» Information shown:
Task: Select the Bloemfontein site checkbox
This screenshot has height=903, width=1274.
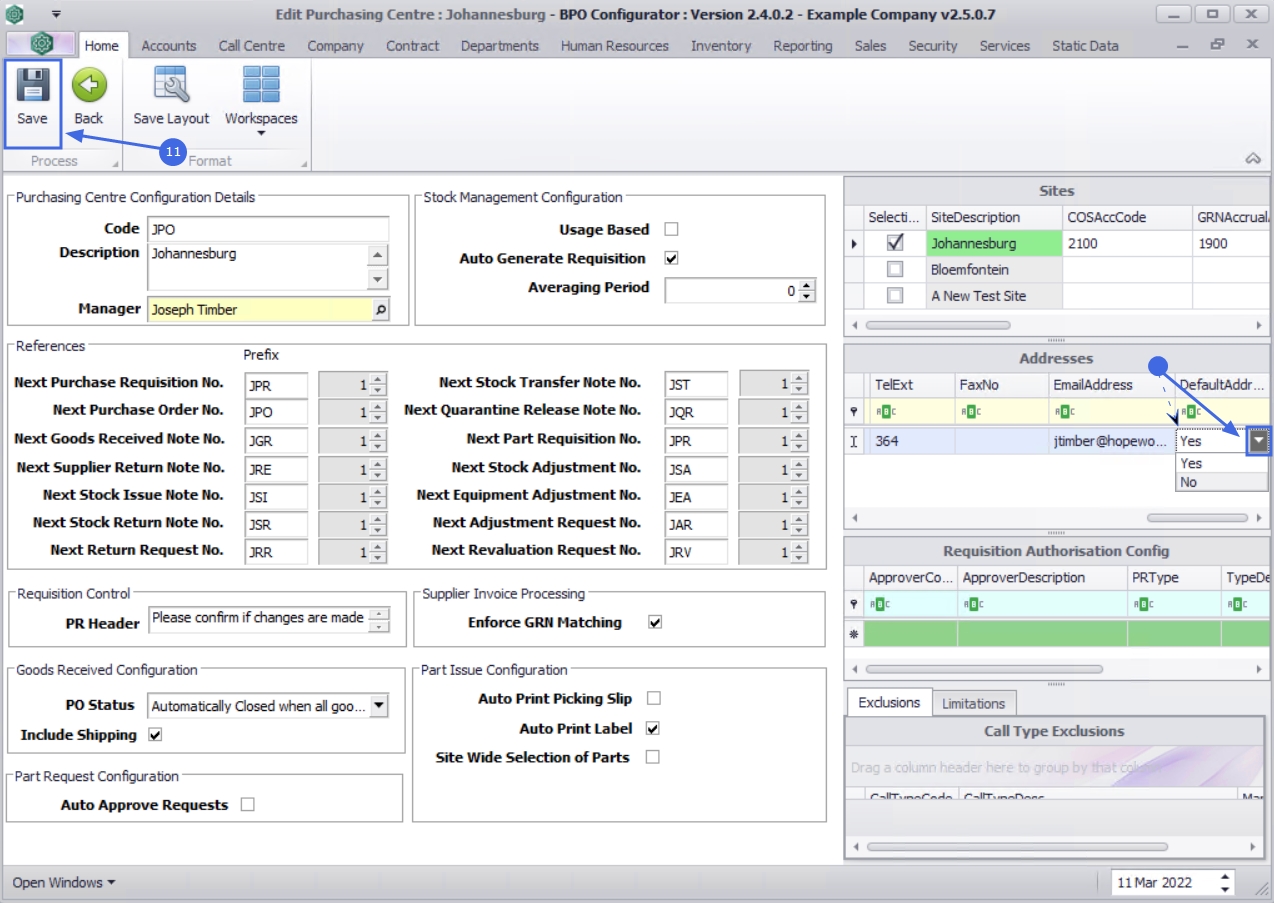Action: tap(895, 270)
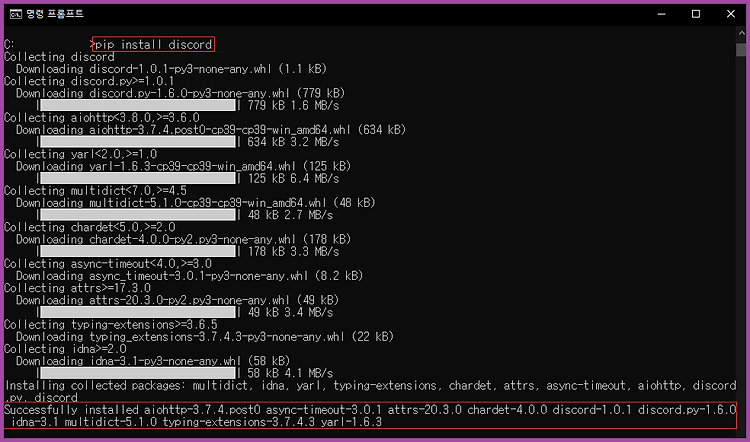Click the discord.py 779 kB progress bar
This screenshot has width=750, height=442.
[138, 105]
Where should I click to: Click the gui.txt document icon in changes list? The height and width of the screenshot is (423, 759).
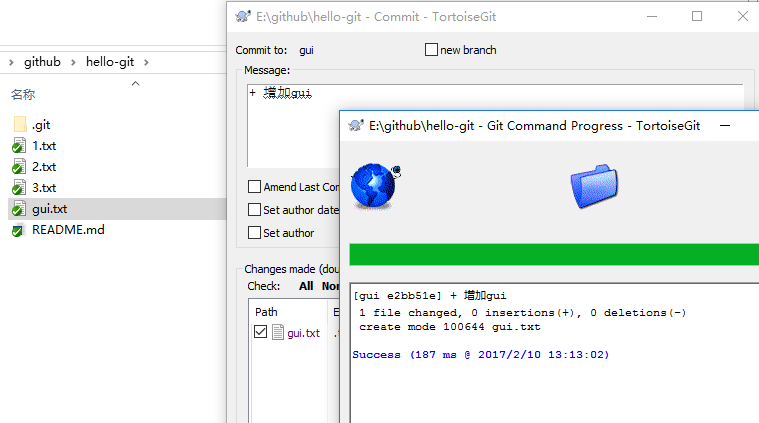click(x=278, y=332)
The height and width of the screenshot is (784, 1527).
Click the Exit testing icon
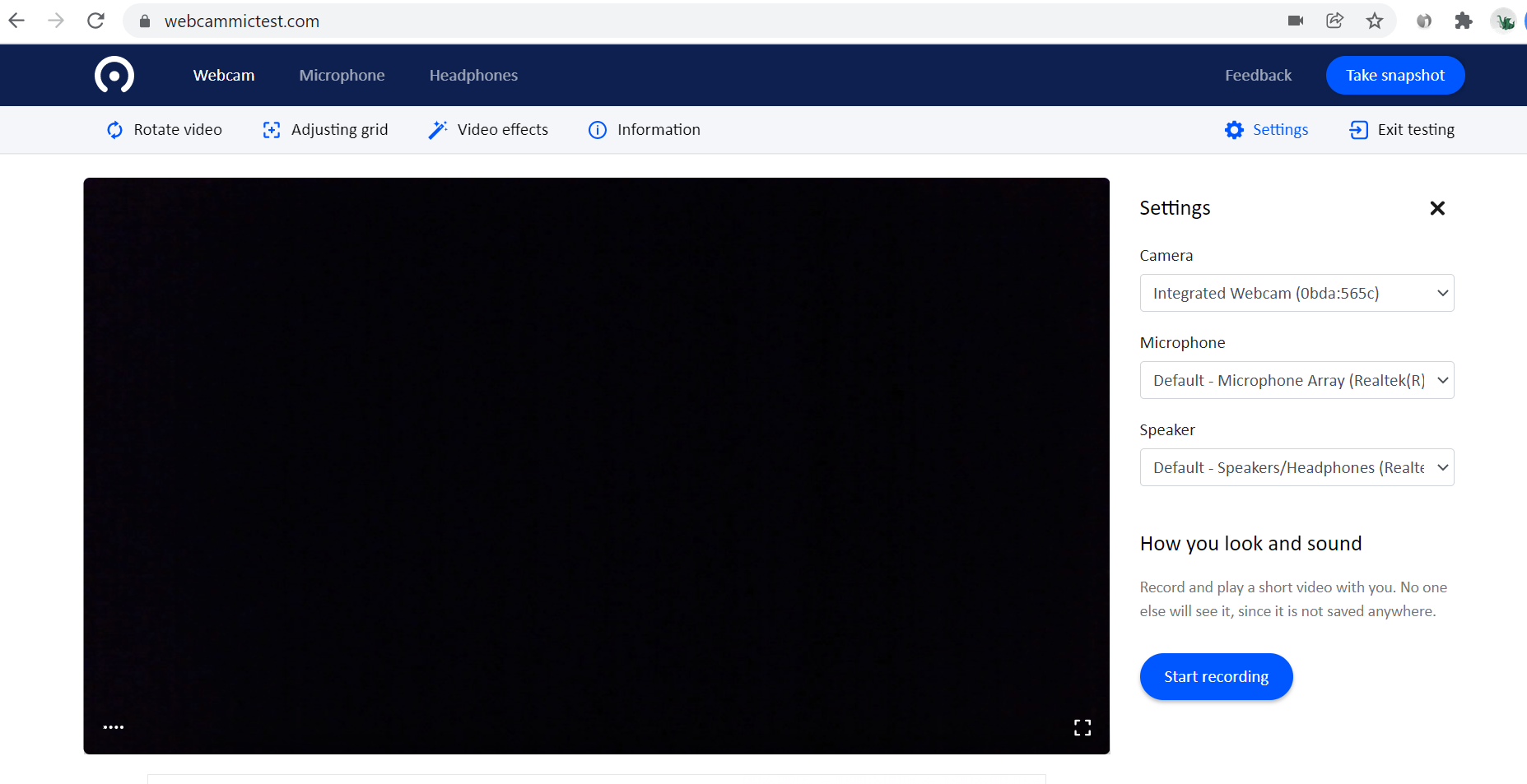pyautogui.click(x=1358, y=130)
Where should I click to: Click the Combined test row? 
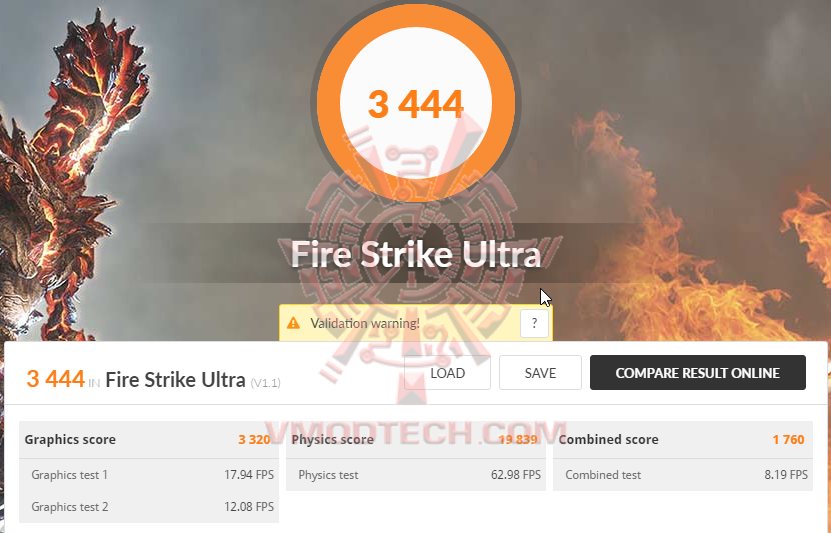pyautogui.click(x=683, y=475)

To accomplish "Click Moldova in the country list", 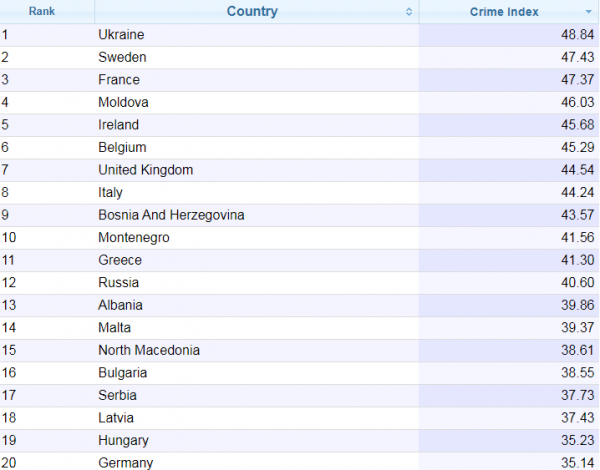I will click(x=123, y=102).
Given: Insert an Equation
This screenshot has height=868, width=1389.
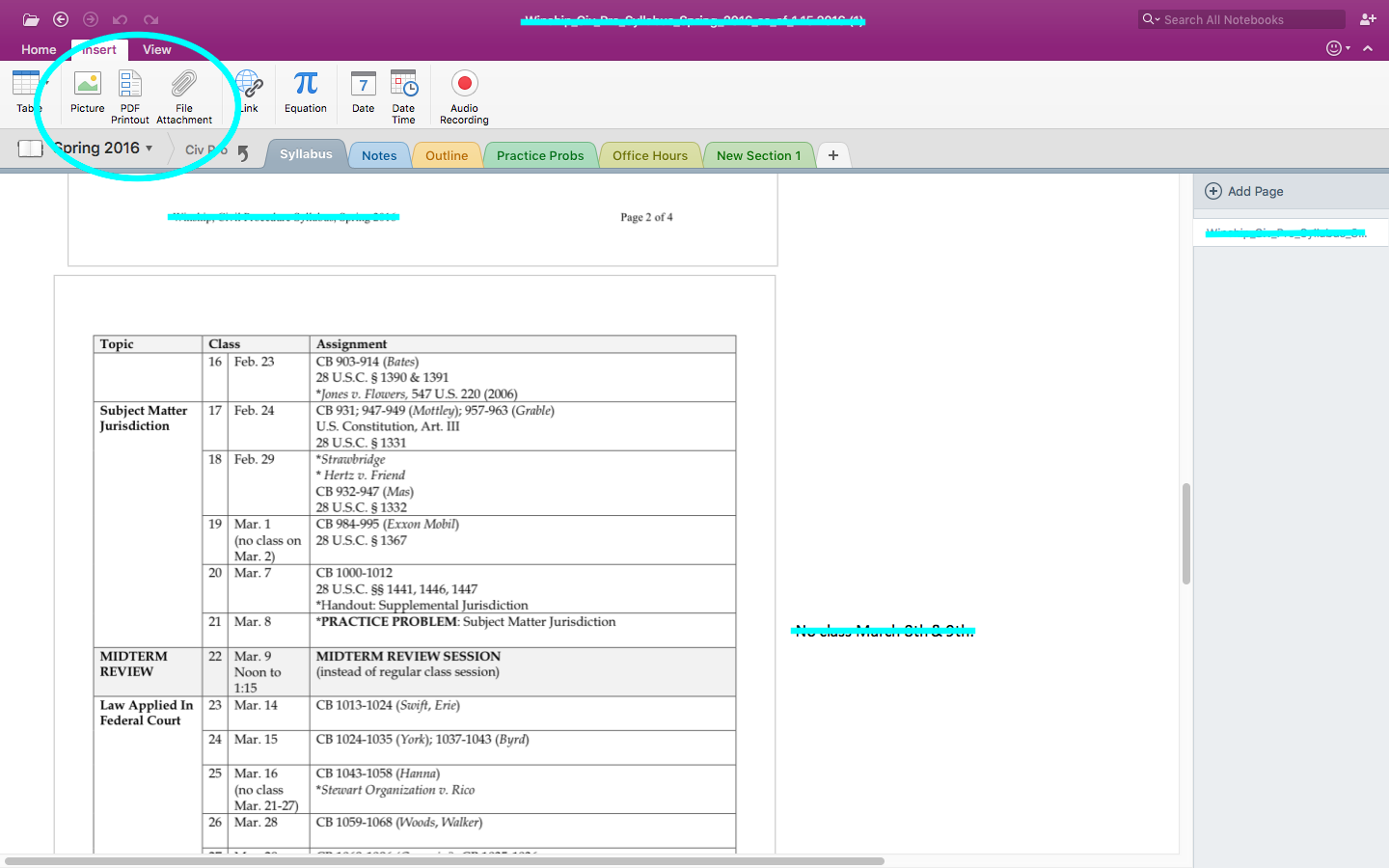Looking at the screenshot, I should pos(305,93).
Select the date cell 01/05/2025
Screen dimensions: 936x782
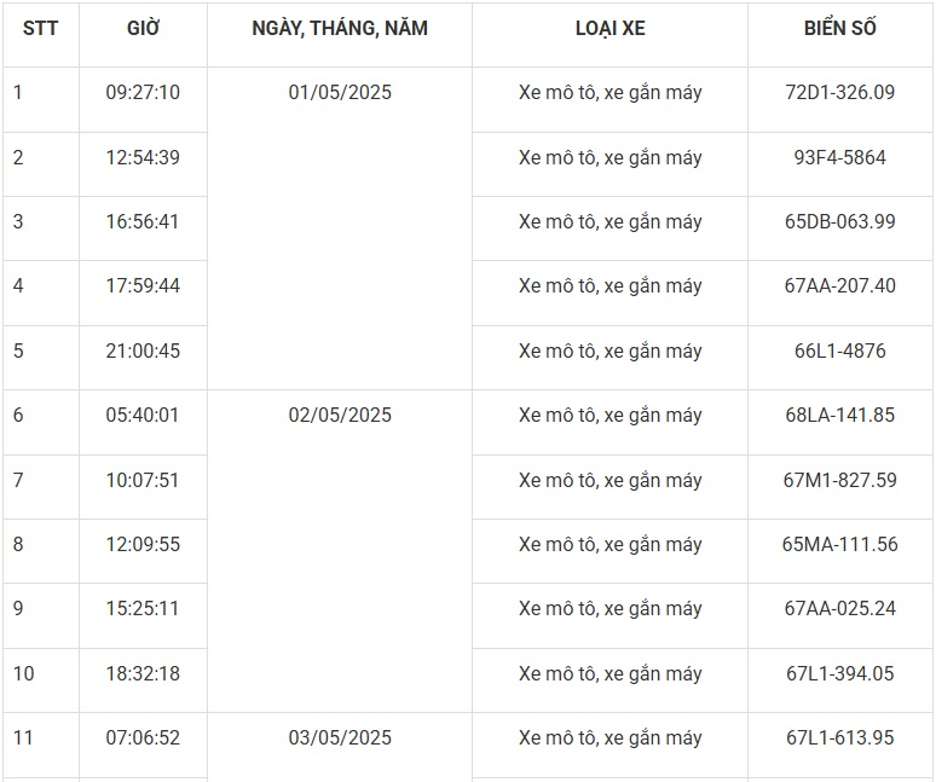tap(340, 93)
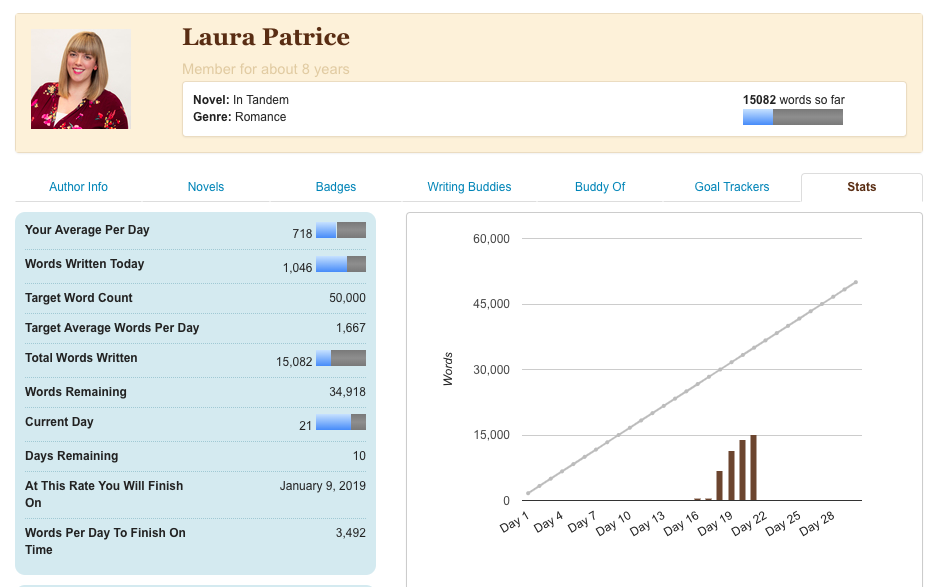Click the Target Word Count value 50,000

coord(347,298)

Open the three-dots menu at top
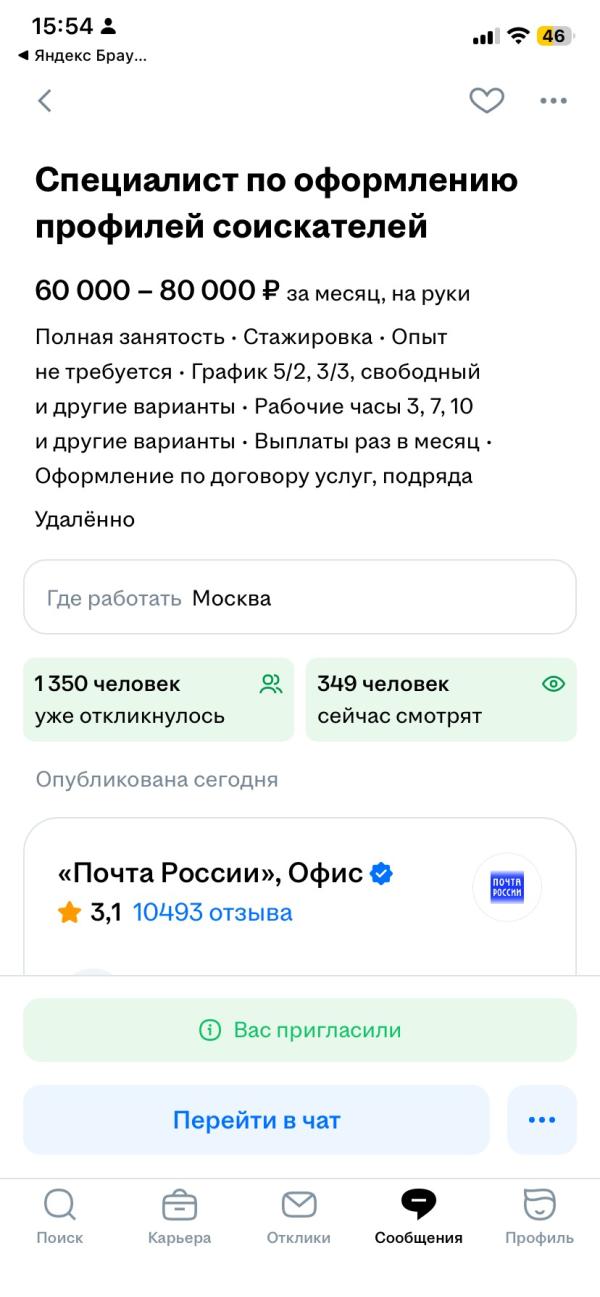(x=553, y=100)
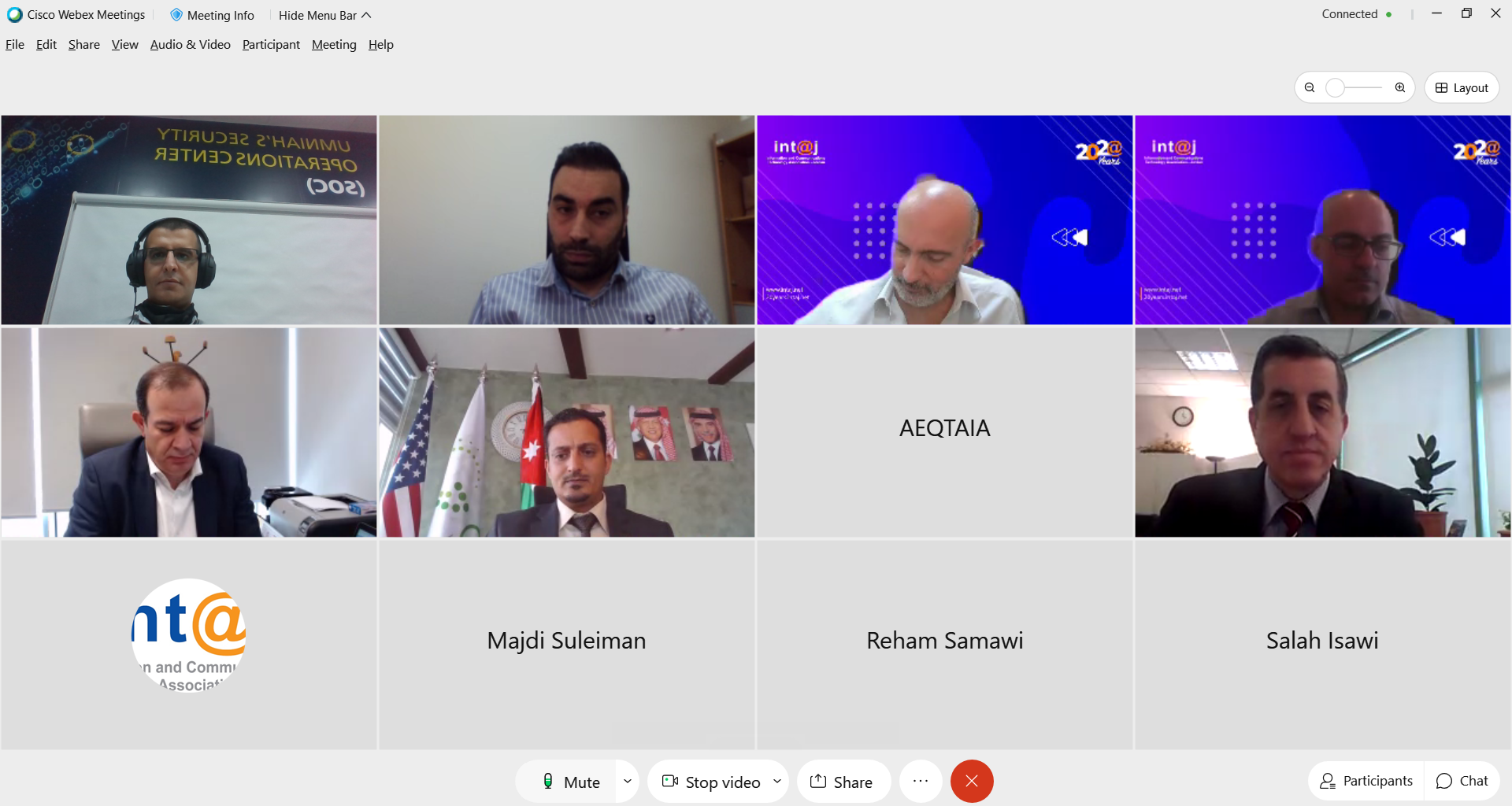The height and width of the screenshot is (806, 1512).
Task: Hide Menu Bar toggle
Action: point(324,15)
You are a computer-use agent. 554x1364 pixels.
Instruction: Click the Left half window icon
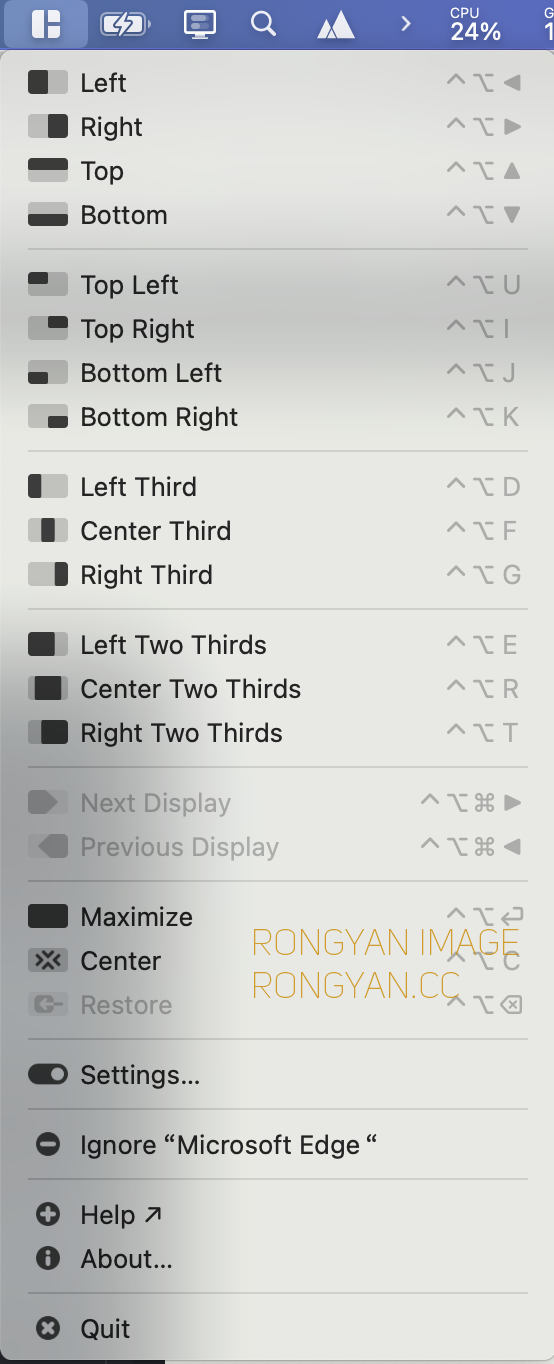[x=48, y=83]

» Problem: Looking at the material above, state the number of lines holding the word "Select", and only that number.

» The completed task: 2